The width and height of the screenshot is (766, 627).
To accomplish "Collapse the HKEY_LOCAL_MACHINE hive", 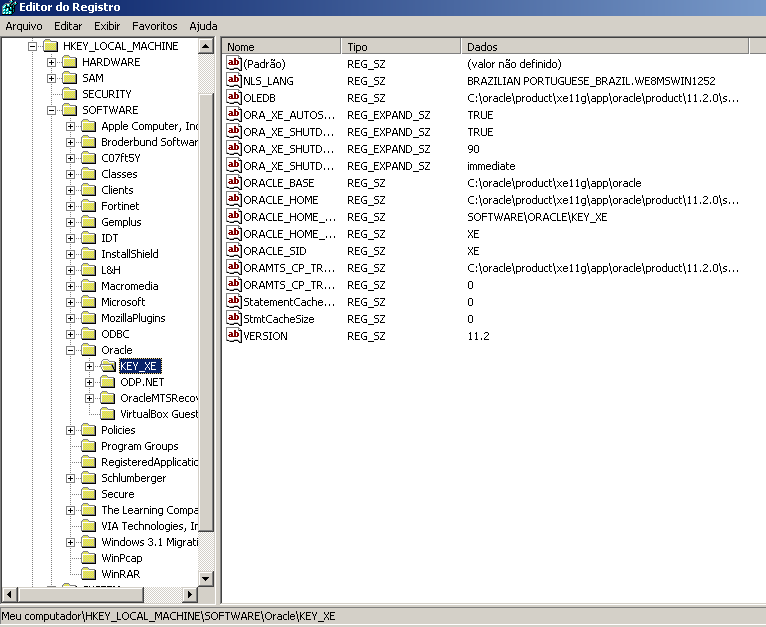I will tap(32, 46).
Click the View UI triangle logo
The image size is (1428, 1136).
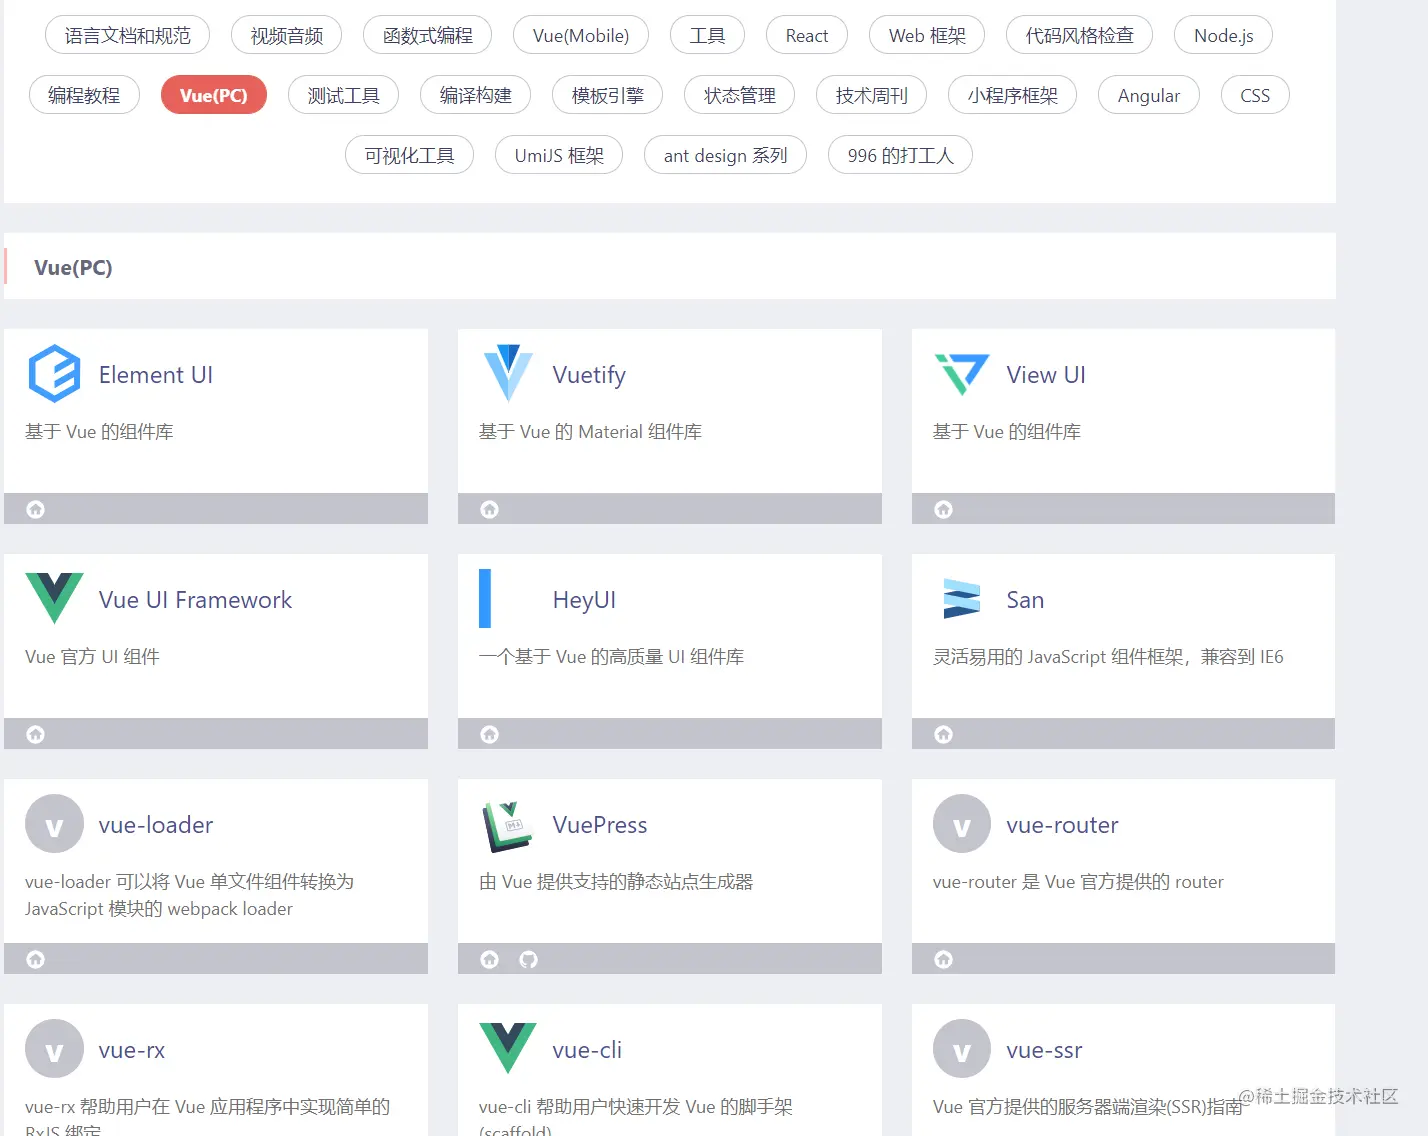pyautogui.click(x=962, y=374)
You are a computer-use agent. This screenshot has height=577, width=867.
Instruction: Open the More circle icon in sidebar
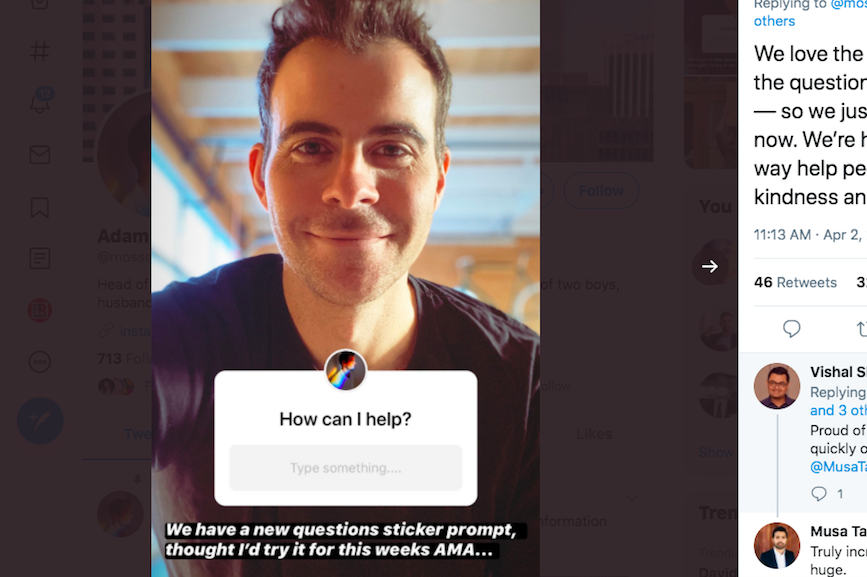point(40,362)
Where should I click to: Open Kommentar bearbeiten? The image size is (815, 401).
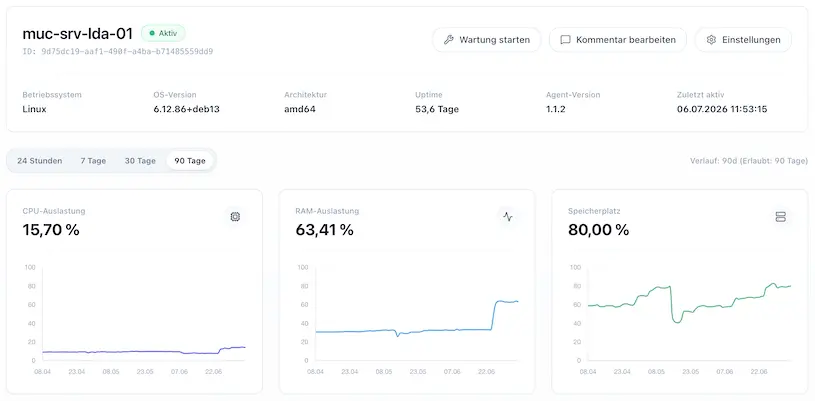618,40
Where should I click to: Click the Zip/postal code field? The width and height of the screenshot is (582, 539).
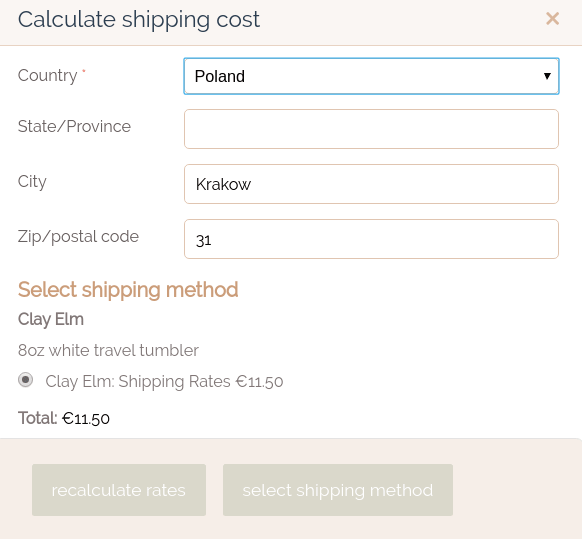(371, 239)
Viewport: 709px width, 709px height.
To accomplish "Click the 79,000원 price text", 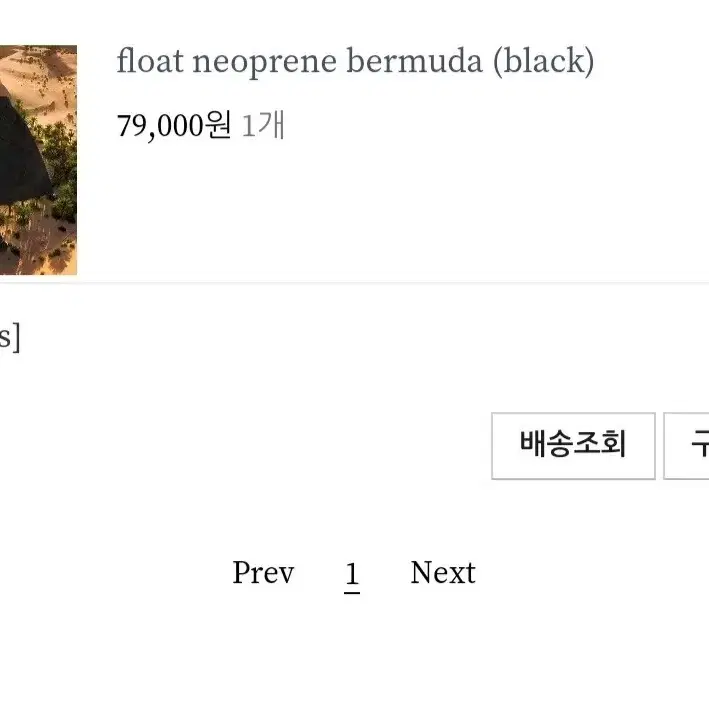I will point(174,127).
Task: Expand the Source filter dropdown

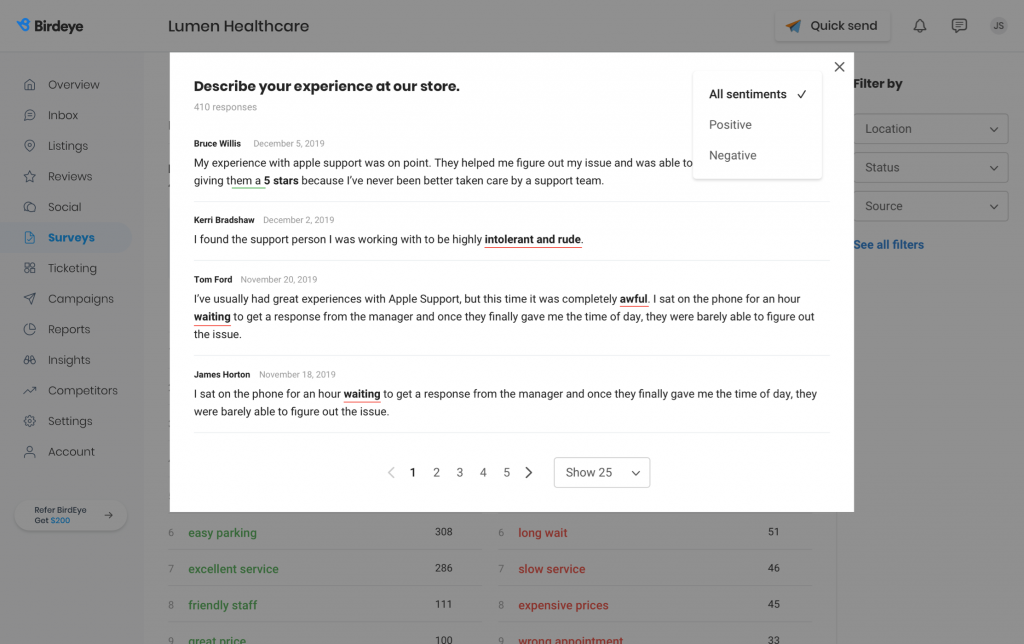Action: [929, 206]
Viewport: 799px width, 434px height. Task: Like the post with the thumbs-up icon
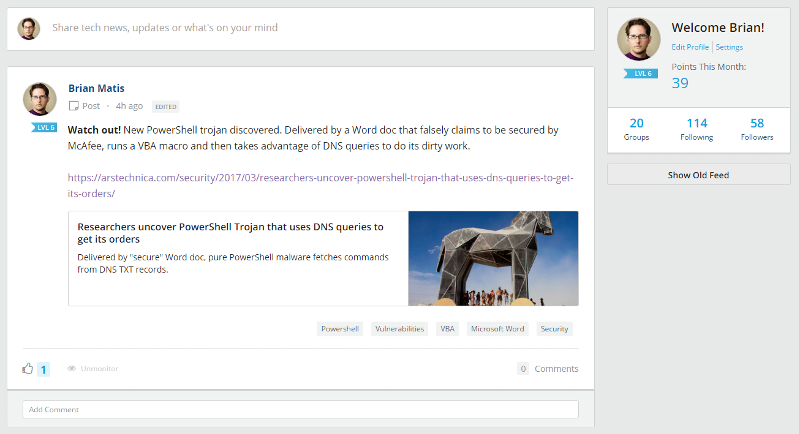coord(28,368)
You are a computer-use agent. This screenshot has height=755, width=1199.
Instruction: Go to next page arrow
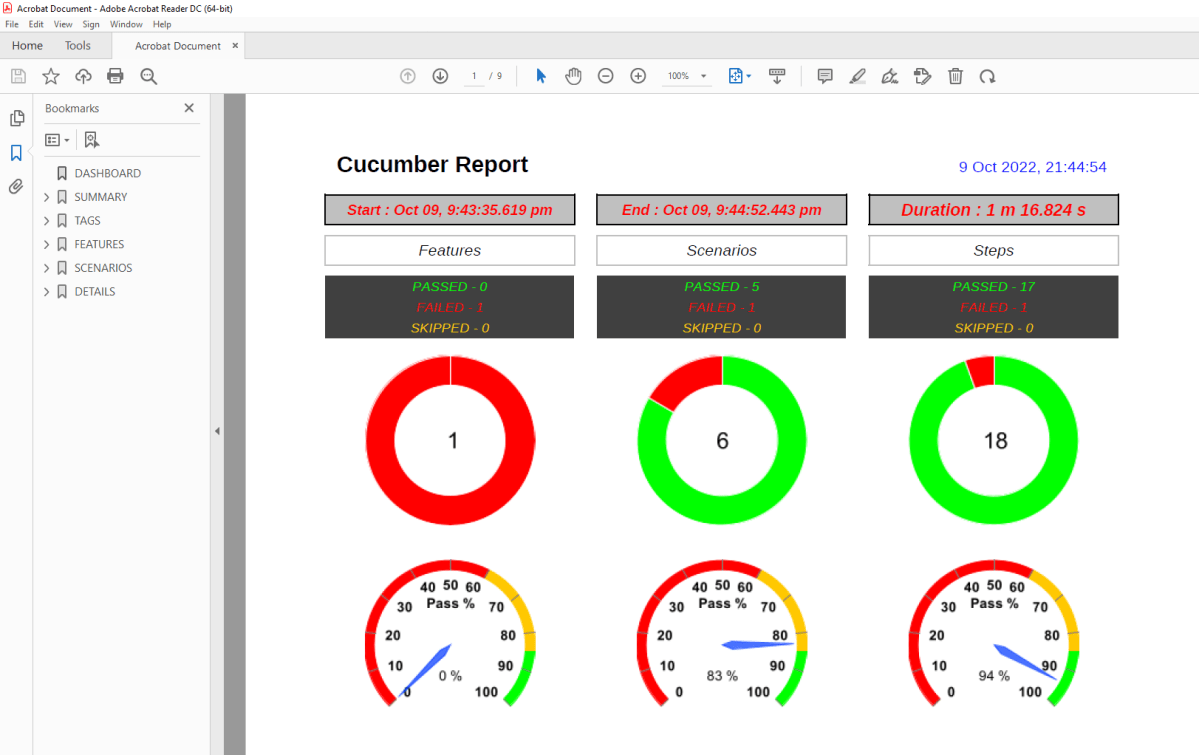click(x=440, y=76)
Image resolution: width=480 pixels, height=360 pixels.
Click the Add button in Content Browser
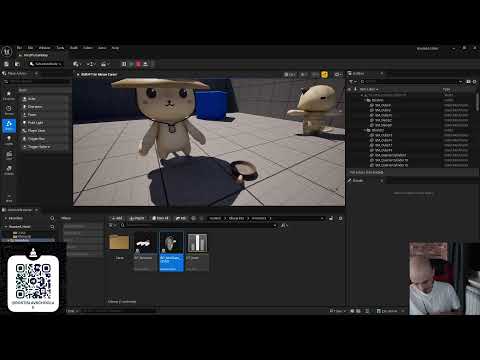(x=117, y=218)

# WHAT IS EXPECTED
Search the entries for the word "This" and copy every line that holds it.

# PROBLEM SOLUTION
You are a computer-use agent. This screenshot has height=577, width=867.
You are a computer-use agent. This screenshot has height=755, width=1199.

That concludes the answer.